But all the precautions remain in place – masks and/or face shields for professors, masks without exception for students, whether in class or walking to class or studying in the common areas. I have not had one student who refused to mask up, but maybe that’s because our university includes a world-renowned medical center. We take science seriously at UAB.

We socially distance, in class and elsewhere. There are sanitizer stations all over the place. We wash our hands every few hours. There are sanitizer wipes in classrooms we use to clean our desks and teaching spaces.

And in this one year, neither my wife nor I have tested positive for the virus. I follow very strict protocols. Because my wife, Veronica, has underlying health challenges and is immunocompromised, I run the errands.

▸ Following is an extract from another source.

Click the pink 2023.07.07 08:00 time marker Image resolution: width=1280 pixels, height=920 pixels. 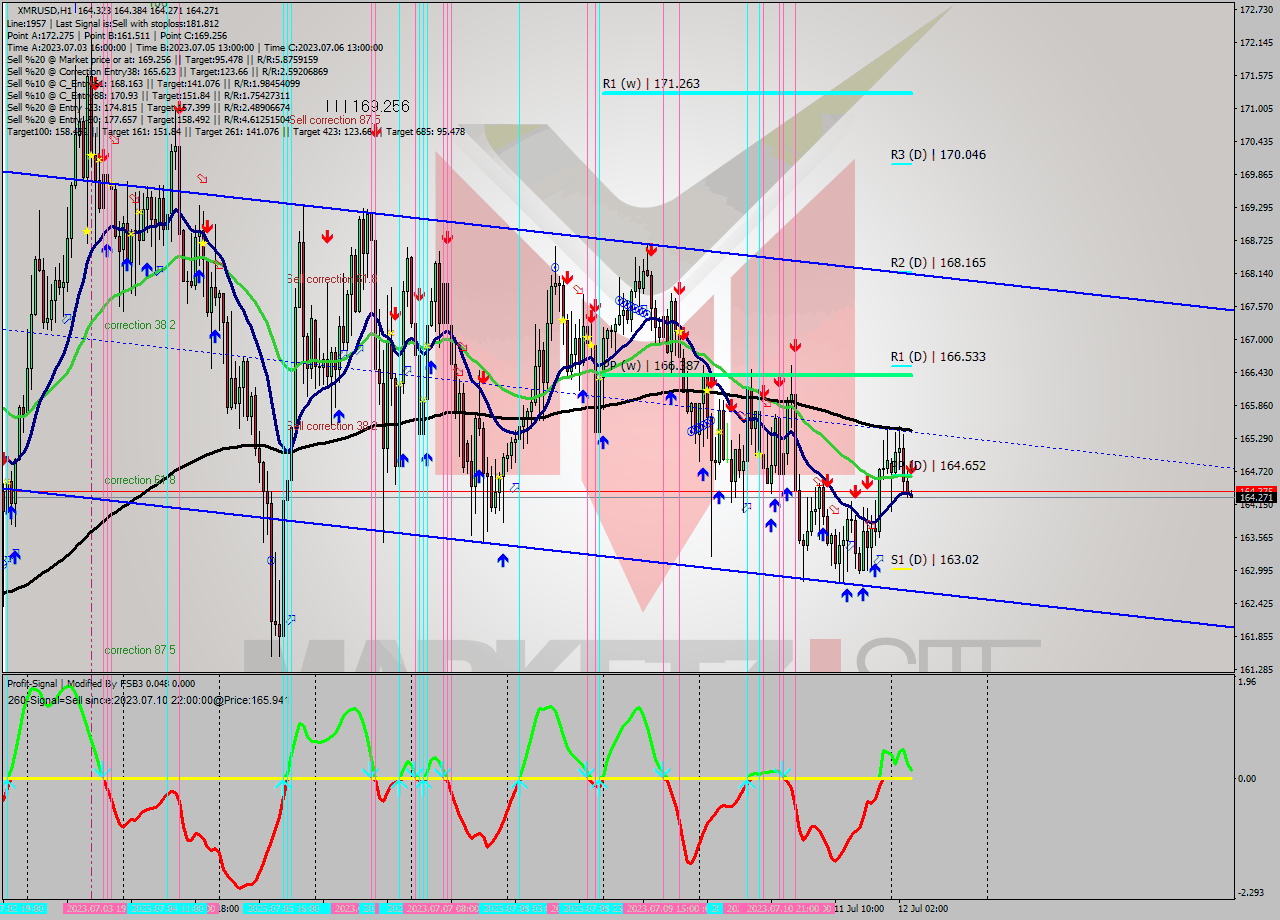click(441, 909)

I mask if I’m not in my Spencer Honors House office with the door closed, or in my Honda CR-V alone, or when I’m at home. Otherwise, I’m masked. Every. Time. The few times I’ve had to go into a big-box store, I do it quickly, double-masked, and use hand sanitizer when I get back into my car. Our neighborhood convenience store, where I pick up wine and a loaf of bread or bag of cat food, requires masks as well, and I sanitize immediately after I get back to my car.

I’m puzzled when I see people not wearing masks. Masks work. Not only that, but I also didn’t get my annual winter cold this year, and I believe that’s because I’m a vigilant mask wearer.

This week, I became fully vaccinated, and my wife gets her second shot on April 1.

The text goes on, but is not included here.